STATED EXERCISE 1 »
In the excerpt below about barristers and business disputes, find every sentence that contains the word "costs" and write each one out in full.
STATED EXERCISE 2 »
Quote the excerpt about barristers and business disputes word for word, from "The Bar has" up to and including "on an issue.".

EXCERPT PROVIDED »
From its opening last January up to mid-August, the court received 13 cases with more than €1 million at issue. Cases are being processed through the system in weeks rather than years.

"Big commercial cases are now being fast-tracked, and barristers are fully engaged in this," says Mr Mohan. "Because the amount of time involved is being reduced, then costs are also being reduced. In law, as we all know, time is money."

The Bar Council is behind a recent development on business disputes that is independent of the courts and aimed at encouraging more settlements by arbitration and mediation.

In cases involving amounts of up to €10,000, parties can avail of this service, avoiding the sort of costs that arise in the courts.

It is a process that can allow parties to settle their differences without destroying their business relationship, says Mr Mohan.

The Bar has trained a significant number of members to act as mediators, providing a new source of employment for its middle-ranking members.

"It is a good development, insofar as younger members looking for work are concerned," the Bar Council chairman said.

The barristers' clients, for their part, get a service that involves reduced costs.

Another development of benefit to business is direct access to barristers for professionals, he says. Anyone who is a member of a regulated professional body can now contact a barrister directly to seek a service, rather than having to go through a solicitor.

This applies only to non-contentious cases - that is, where there is no "other side" in a dispute but a person or a company wants a legal opinion on an issue.

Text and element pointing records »
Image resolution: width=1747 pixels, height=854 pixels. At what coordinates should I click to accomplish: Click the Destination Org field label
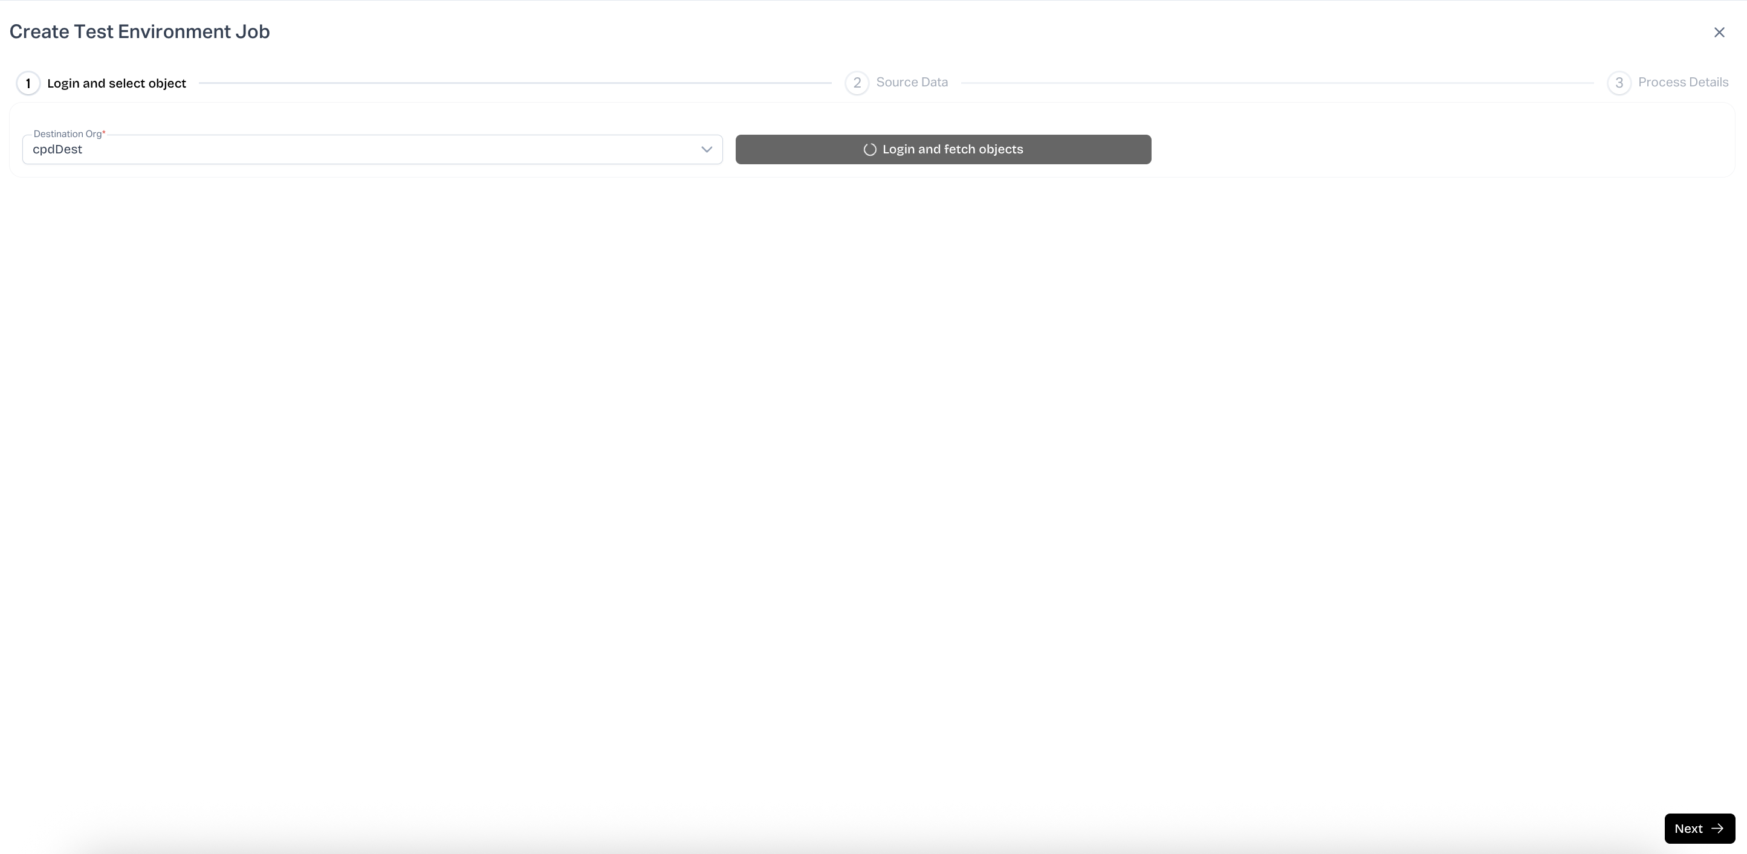coord(67,134)
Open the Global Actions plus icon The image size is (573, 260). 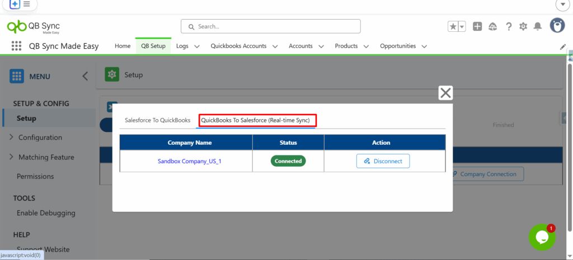tap(477, 26)
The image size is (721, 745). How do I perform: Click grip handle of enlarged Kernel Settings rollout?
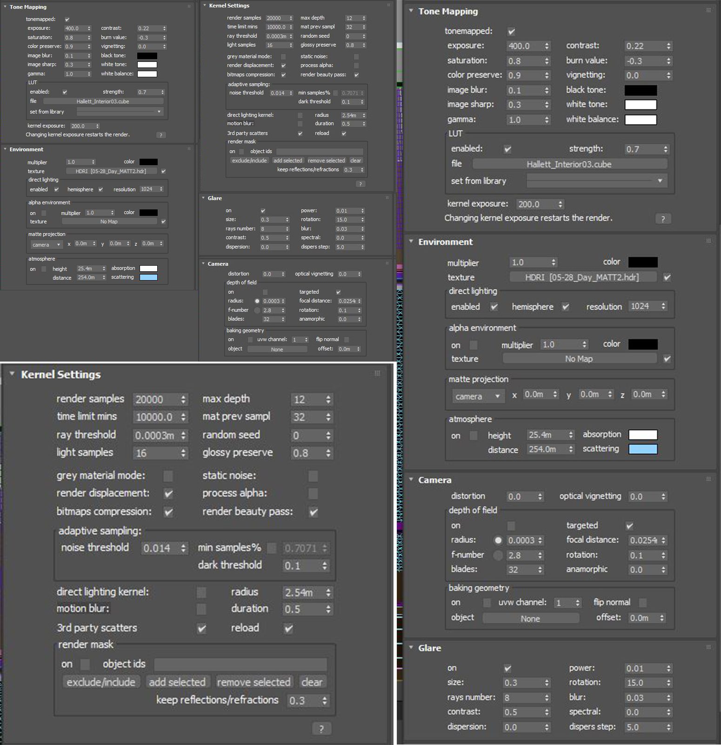coord(377,373)
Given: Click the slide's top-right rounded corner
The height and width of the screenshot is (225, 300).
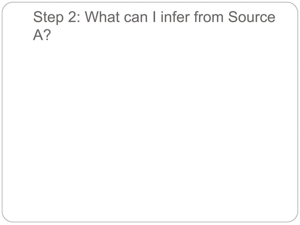Looking at the screenshot, I should click(x=295, y=4).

FULL SOLUTION 1 »
- Because the amount of time involved is being reduced, then costs are also being reduced.
- In cases involving amounts of up to €10,000, parties can avail of this service, avoiding the sort of costs that arise in the courts.
- The barristers' clients, for their part, get a service that involves reduced costs.

FULL SOLUTION 2 »
The Bar has trained a significant number of members to act as mediators, providing a new source of employment for its middle-ranking members.

"It is a good development, insofar as younger members looking for work are concerned," the Bar Council chairman said.

The barristers' clients, for their part, get a service that involves reduced costs.

Another development of benefit to business is direct access to barristers for professionals, he says. Anyone who is a member of a regulated professional body can now contact a barrister directly to seek a service, rather than having to go through a solicitor.

This applies only to non-contentious cases - that is, where there is no "other side" in a dispute but a person or a company wants a legal opinion on an issue.